URL: http://gcc.gnu.org/viewcvs?root=gcc&view=rev&rev=123682
Log:

	PR target/27869
	* config/i386/sse.md
	(sse_vmaddv4sf3, sse_vmmulv4sf3): Remove '%' modifier.
	(sse_vmsmaxv4sf3_finite, sse_vmsminv4sf3_finite): Remove.
	(sse2_vmaddv2df3, sse2_vmmulv2df3): Remove '%' modifier.
	(sse2_vmsmaxv2df3_finite, sse2_vmsminv2df3_finite): Remove.

Modified:
    trunk/gcc/ChangeLog
    trunk/gcc/config/i386/sse.md

Comment 13 Eric Christopher 2007-04-10 01:57:00 UTC
Any hope of getting this in 4.2 as well?

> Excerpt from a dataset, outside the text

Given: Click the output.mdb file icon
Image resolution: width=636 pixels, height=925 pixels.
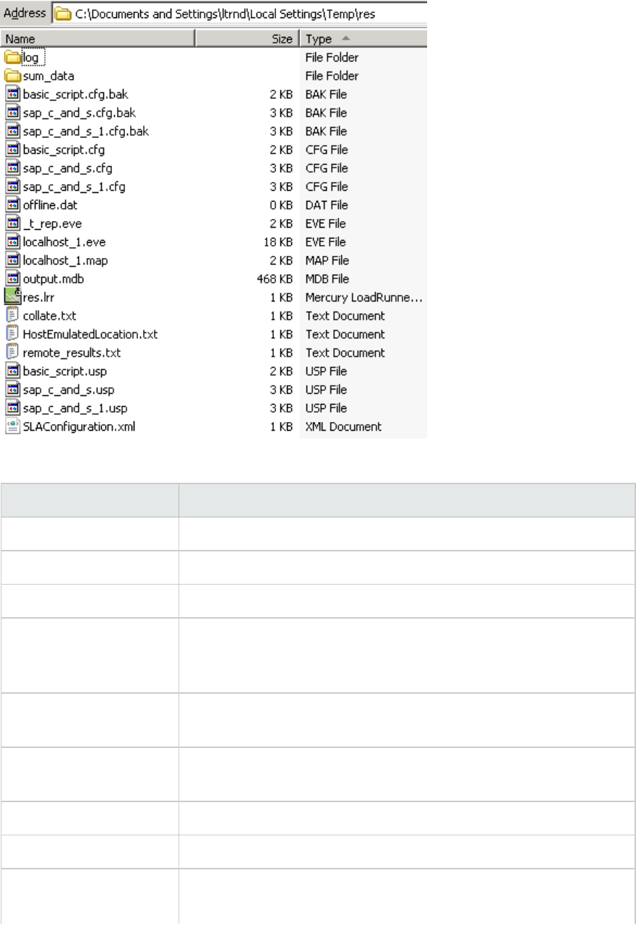Looking at the screenshot, I should pyautogui.click(x=13, y=279).
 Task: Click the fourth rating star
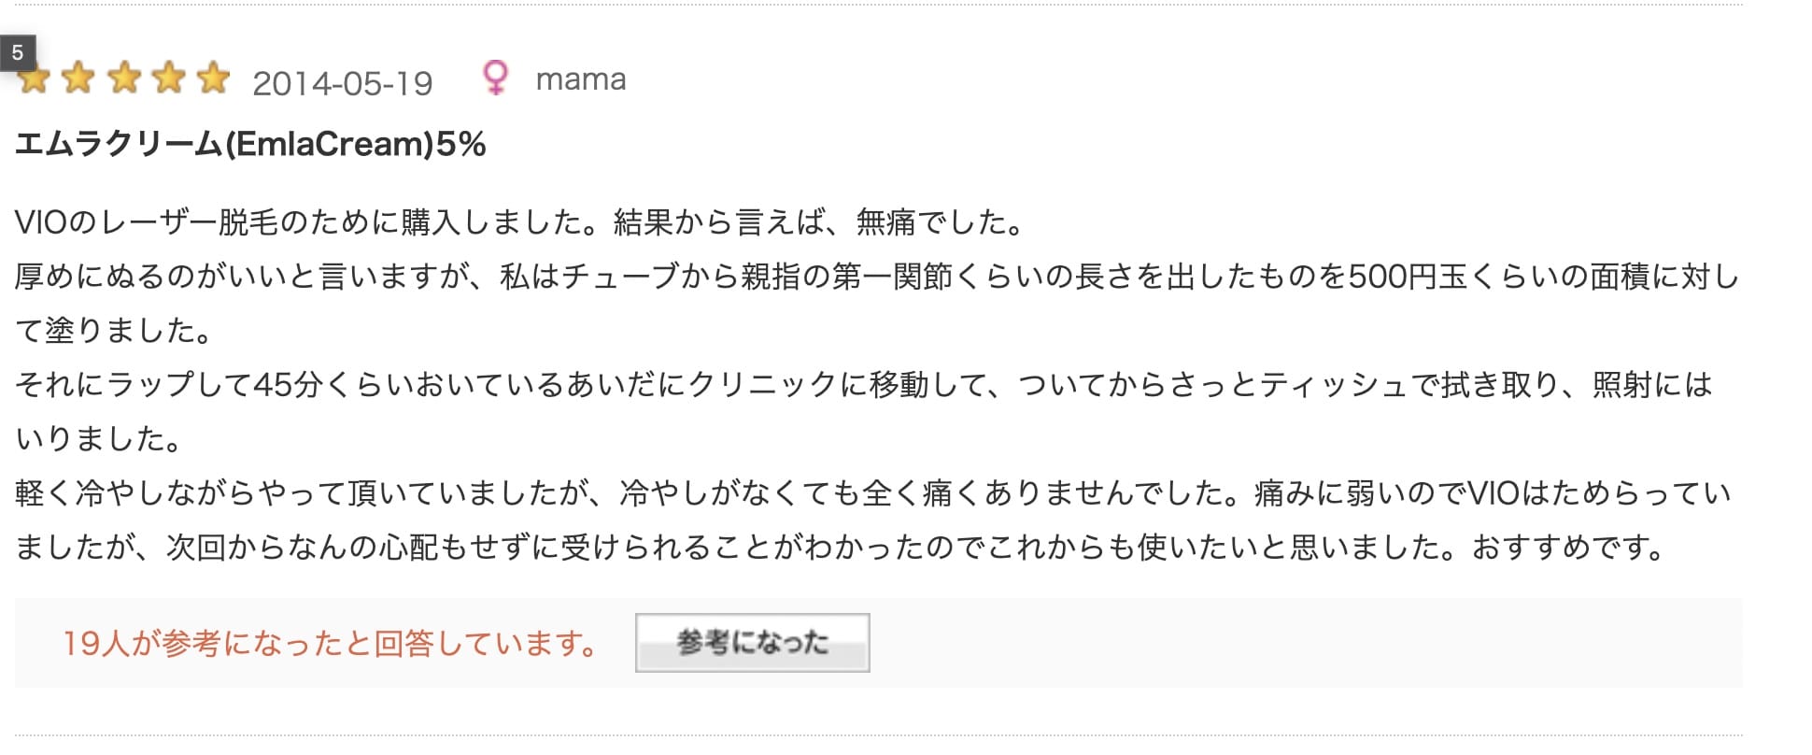click(168, 78)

It's not a regression, but is a fairly longstanding bug that's easier to trip than we'd like.
Comment 14 Mark Wielaard 2007-04-10 11:02:25 UTC
Assuming other mark should be CCed to make 4.2 decision.
Comment 15 Mark Mitchell 2007-04-10 18:05:08 UTC
Yes, this is OK for 4.2.
Comment 16 Jan Hubicka 2007-04-16 17:07:34 UTC
Subject: Bug 27869

Author: hubicka
Date: Mon Apr 16 17:07:19 2007
New Revision: 123876

URL: http://gcc.gnu.org/viewcvs?root=gcc&view=rev&rev=123876
Log:
	PR target/27869
	* config/i386/sse.md
	(sse_vmaddv4sf3, sse_vmmulv4sf3): Remove '%' modifier.
	(sse_vmsmaxv4sf3_finite, sse_vmsminv4sf3_finite): Remove.
	(sse2_vmaddv2df3, sse2_vmmulv2df3): Remove '%' modifier.
	(sse2_vmsmaxv2df3_finite, sse2_vmsminv2df3_finite): Remove.

Modified:
    branches/gcc-4_2-branch/gcc/ChangeLog
    branches/gcc-4_2-branch/gcc/config/i386/sse.md

Comment 17 Steven Bosscher 2008-02-03 14:32:02 UTC
Honza forgot to close this, it seems.